#### L'exercice:
Poursuivez le texte sur la loi McCain Feingold et le financement des campagnes électorales à partir de sa dernière phrase.

#### Texte source:

D'un point de vue juridique, la loi McCain Feingold - ou de son nom officielle Bipartisan Campaign Finance Reform Act [La loi bipartisane sur le financement des campagnes] - constitue le point de départ de l'affaire. Réagissant au torrent de campagnes de dénigrement qui submergea les élections en 2000, cette loi, votée par le Congrès et signée par le Président George W. Bush, portait sur le financement des campagnes électorales. Sa principale disposition faisait interdiction aux entreprises privées et aux syndicats de travailleurs de diffuser à la télévision, dans les 30 jours précédant la tenue de primaires internes aux différents partis, ainsi que dans les 60 jours précédant une élection présidentielle, tout message soutenant ou attaquant un candidat particulier. L'un des principaux rédacteurs de la loi, le Sénateur John McCain, avait particulièrement mal vécu les attaques dont il avait fait l'objet au cours des primaires républicaines de la même année. Entre autres rumeurs, il fut notamment insinué, durant les décisives primaires de Caroline du Sud, que l'enfant asiatique qu'il avait adopté avec son épouse était en réalité illégitime, issu d'une supposée relation extra-conjugale.

Quels que furent les objectifs de la loi, la Cour suprême a donc déclaré en 2010 une telle interdiction contraire au Premier Amendement de la Constitution, aux termes duquel « le Congrès ne peut voter de Loi... portant atteinte à la liberté d'expression. » La décision de la Cour déclencha une tempête politico-médiatique, les critiques se concentrant à deux niveaux. Premièrement, une telle décision signifiait pour elles une augmentation du niveau global des dépenses publicitaires - et, en particulier, de celles finançant des campagnes de dénigrement sans valeur informative pour le grand public. Deuxièmement, elle signifiait une intensification de la corruption du système électoral permettant, par effet de levier, aux intérêts des entreprises privées de prévaloir sur un intérêt public plus fragmenté et donc plus difficile à défendre.

Et il est vrai que les dernières primaires républicaines, se déroulant de janvier à juin 2012, ont en partie confirmé ces craintes. Des sommes très importantes ont été dépensées pour soutenir plusieurs des candidats aux primaires. Au cours des seuls six derniers mois de l'année 2011, Mitt Romney a ainsi levé 18 millions de dollars provenant au plus de 200 donateurs différents. Newt Gingrich a quant à lui bénéficié de l'aide du magnat des casinos, Sheldon Adelson, qui se présente lui-même comme le juif le plus riche au monde. Ce cas est emblématique de l'impact de l'argent privé sur nos élections. Faisant suite à la piètre performance de Gingrich dans les primaires de Caroline du Sud, Adelson a dépensé plus de 5 millions en spots publicitaires. Diffusés à la radio et à la télévision, ces spots ont violemment attaqué le favori des sondages, Mitt Romney. Le résultat ne s'est pas fait attendre, le vote se concluant par une victoire de Gingrich. Appliquant une méthode ayant fait ses preuves, la femme d'Adelson a à son tour dépensé 5 millions de dollars pour la publicité au profit de Gingrich en vue des primaires de Floride : Romnay a finalement gagné en Floride, ayant dépensé, plusieurs fois plus que ses adversaires. Cela a été également le cas en Ohio.

(Enregistrements issus d'un jeu de données de pointage)
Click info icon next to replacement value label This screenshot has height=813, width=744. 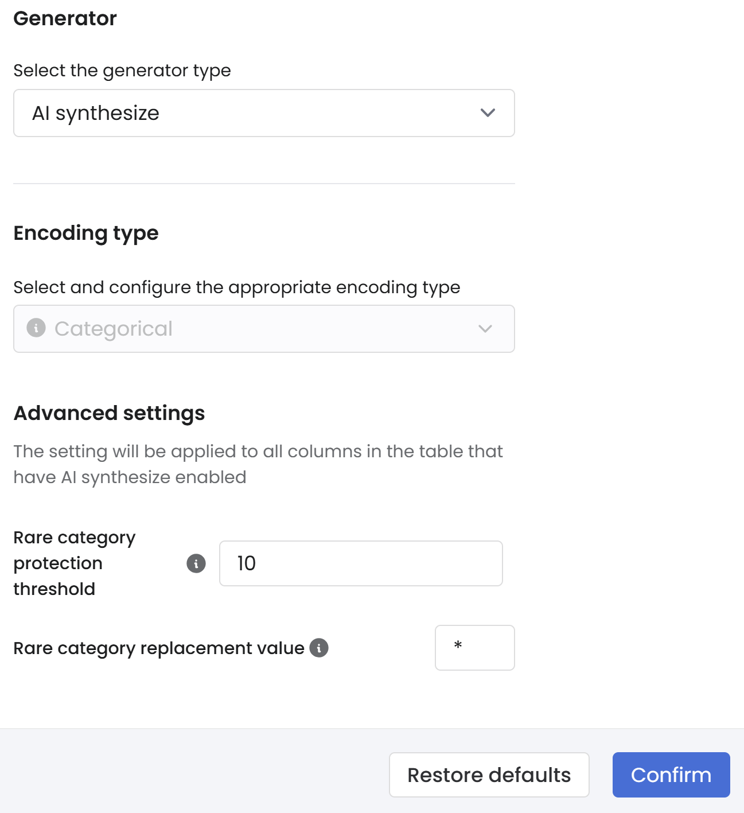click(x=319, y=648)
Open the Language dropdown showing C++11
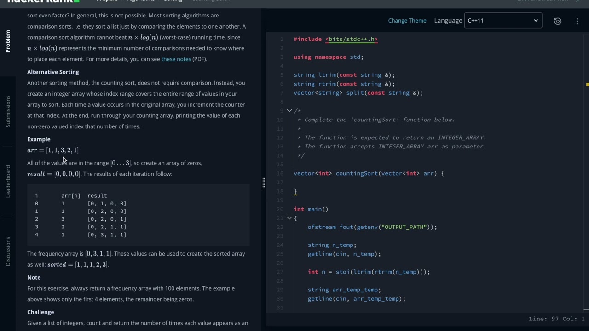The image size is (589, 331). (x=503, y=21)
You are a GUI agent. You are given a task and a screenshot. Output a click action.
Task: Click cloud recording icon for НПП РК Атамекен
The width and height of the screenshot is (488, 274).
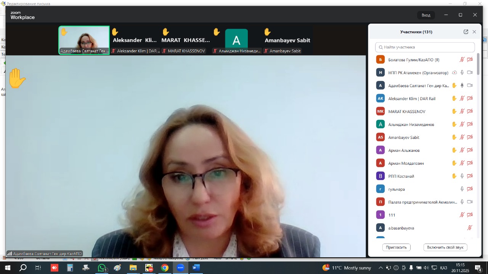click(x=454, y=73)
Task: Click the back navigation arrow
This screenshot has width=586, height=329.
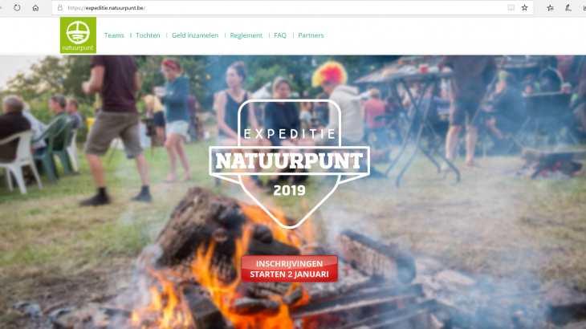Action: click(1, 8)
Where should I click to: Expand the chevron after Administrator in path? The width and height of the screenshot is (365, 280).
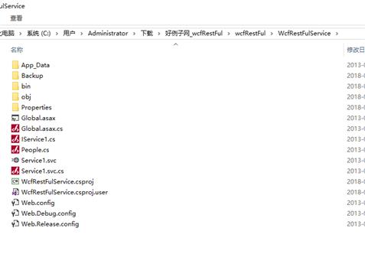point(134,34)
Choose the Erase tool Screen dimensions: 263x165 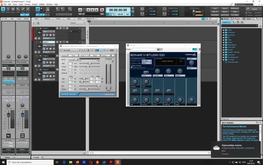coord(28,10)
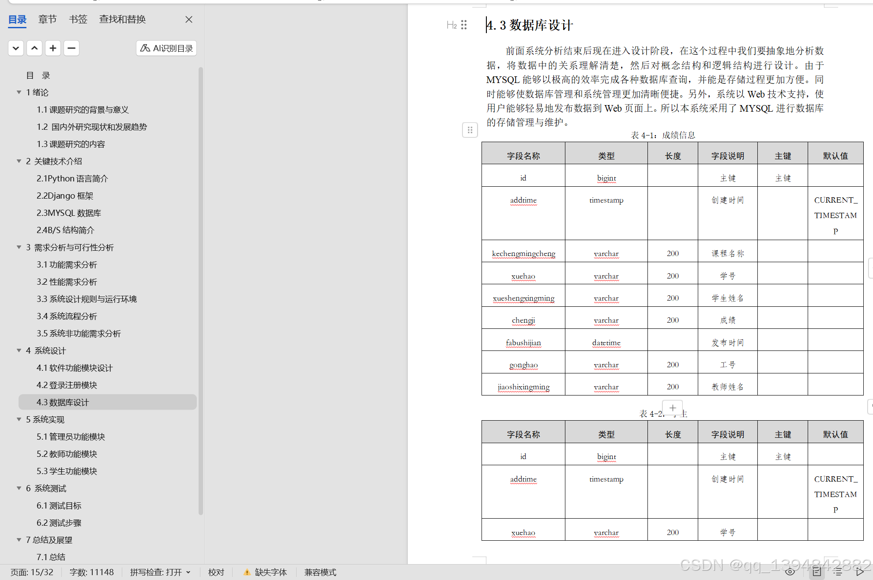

#### Résultat de l'exercice:
Passons à présent à la seconde décision, moins remarquée et pourtant bien plus critiquable. En date du 27 juin 2011, Arizona Free Enterprise Club v. Bennett a déclaré illégal le système de financement public des élections au sein de l'État de l'Arizona. En vigueur depuis plus de 14 ans, ce système était similaire à celui de plusieurs autres États. Le coeur du dispositif consistait à faire bénéficier les candidats de financements publics à la condition que ceux-ci s'engagent à ne pas recevoir d'argent privé. Afin de maintenir une parité entre les candidats financés par des fonds publics et les candidats financés par des fonds privés, la législation prévoyait en outre que l'État augmenterait la somme attribuée aux premiers dans le cas où les seconds dépenseraient une somme supérieure à un certain montant.

La majorité de la Cour suprême a déclaré ce mécanisme inconstitutionnel estimant qu'il « portait atteinte... à la liberté d'expression, » violant ainsi le Premier Amendement. Son raisonnement fut des plus confus, au contraire de celui de la majorité dans Citizens United. Dans Citizens United, l'argument de la majorité se présentait de la manière suivante : (1) la loi McCain Feingold interdit aux entreprises privées ainsi qu'aux syndicats de travailleurs d'utiliser leurs moyens financiers pour s'exprimer dans le débat public ; (2) toute expression dans le débat public requiert des moyens financiers (3) par conséquent, la loi interdit en pratique entreprises privées et syndicats de travailleurs de faire usage de leur liberté d'expression.

Rien de comparable dans Arizona, aussi bien en termes de clarté que de rigueur intellectuelle. Le souci de la majorité a été d'éviter que le système de financement public, précisément adopté pour garantir la liberté d'expression, ne finisse par la desservir. La crainte ultime des juges résidait dans la possibilité que les donateurs privés ne soient dissuadés de faire usage de leur liberté d'expression, c'est-à-dire d'exprimer leur préférence politique au travers d'un don, sachant ce don inutile - l'inutilité de ce don résultant du fait que, passé un certain montant, leurs contributions à la campagne du candidat de leur choix entraînerait le versement systématique de fonds publics supplémentaires aux adversaires de ce même candidat. Selon la formule canonique en droit constitutionnel américain, le mécanisme législatif portait donc atteinte à l'exercice de leur liberté d'expression, représentant un fardeau trop lourd à porter pour les citoyens et constituant par là une violation du premier amendement.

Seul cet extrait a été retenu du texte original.